From what I've been able to find out, online sources recommend around 205ºC for PLA and around 240ºC for ABS. But these are only guidelines, of course. Optimal printing temperature can be different depending on the printer, the filament, the model and other slicer settings.
For example, I've had success printing black PLA at 190ºC, but silver PLA of the same brand is giving me trouble. I'm having a hard time figuring out the general rules. So I would like to see a general guide for this, based on (at least) the following questions:
Which known factors before a print can help determine the right extrusion temperature? Obvious example: ABS vs PLA
What can happen during or after a print when the temperature is too low?

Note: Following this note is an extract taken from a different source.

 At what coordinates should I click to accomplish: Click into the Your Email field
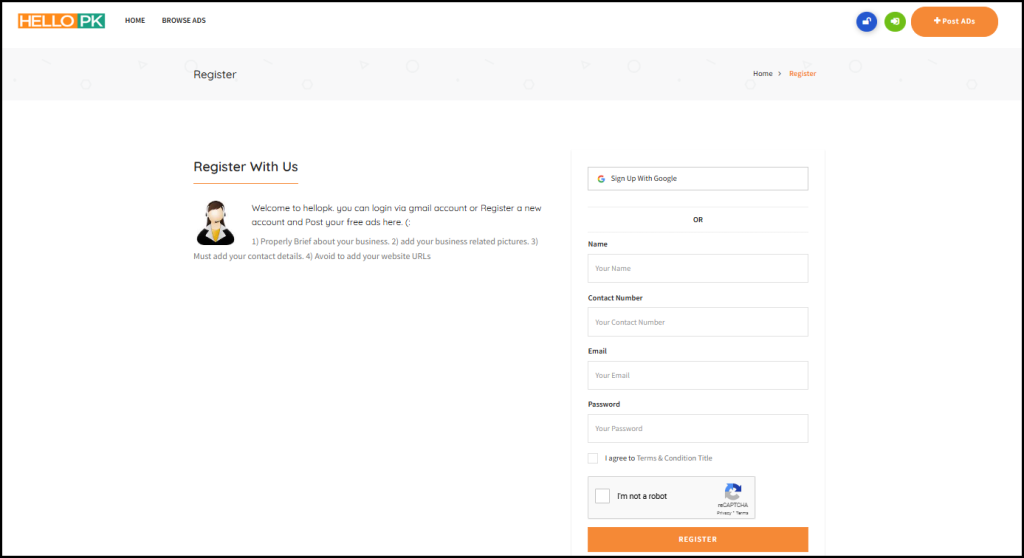click(x=697, y=375)
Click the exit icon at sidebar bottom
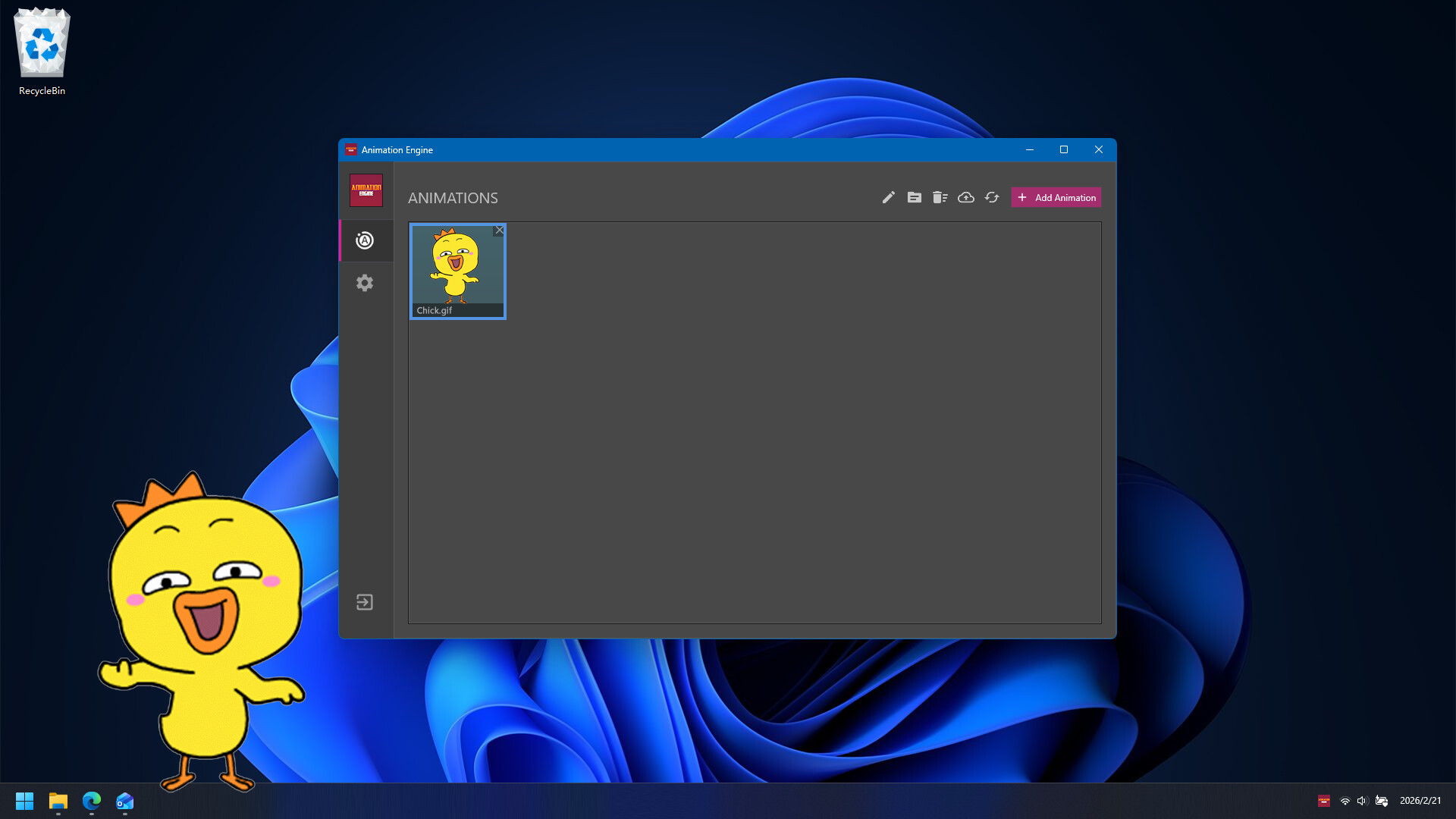This screenshot has height=819, width=1456. click(x=365, y=601)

What can happen during or after a print when the temperature is too high?
An answer to the first question could take the form of a lookup table, or similar. The second and third could help someone adjust their temperature based on the symptoms of a failed print.
I understand that the failure or success of a print can depend on many more factors than extrusion temperature, but I didn't want to make this question too general. I may later ask the same question for other settings (e.g., print speed). However, do let me know if this question should be expanded or improved to make it more useful.
Some manufacturers give a recommended temperature which would be the best place to start at and adjust from there. Otherwise you could print calibration objects and find the best temp that way. Here is a temp tower for that purpose. Mostly it is a trial and error process with all the different printers out there. What might work on one printer may not work on another.
The object may come apart if the temperature is too low as the plastic won't bond well between layers. You may also get a rough surface on the object and the filament may also jam in the hotend as well.
Normally temperatures that are too high, your bridging wont be as good and you will get a lot of stringing. Stringing example, more filament will ooze out before retracting if your temperature is too high. Your overhangs may also curl at the edges as well.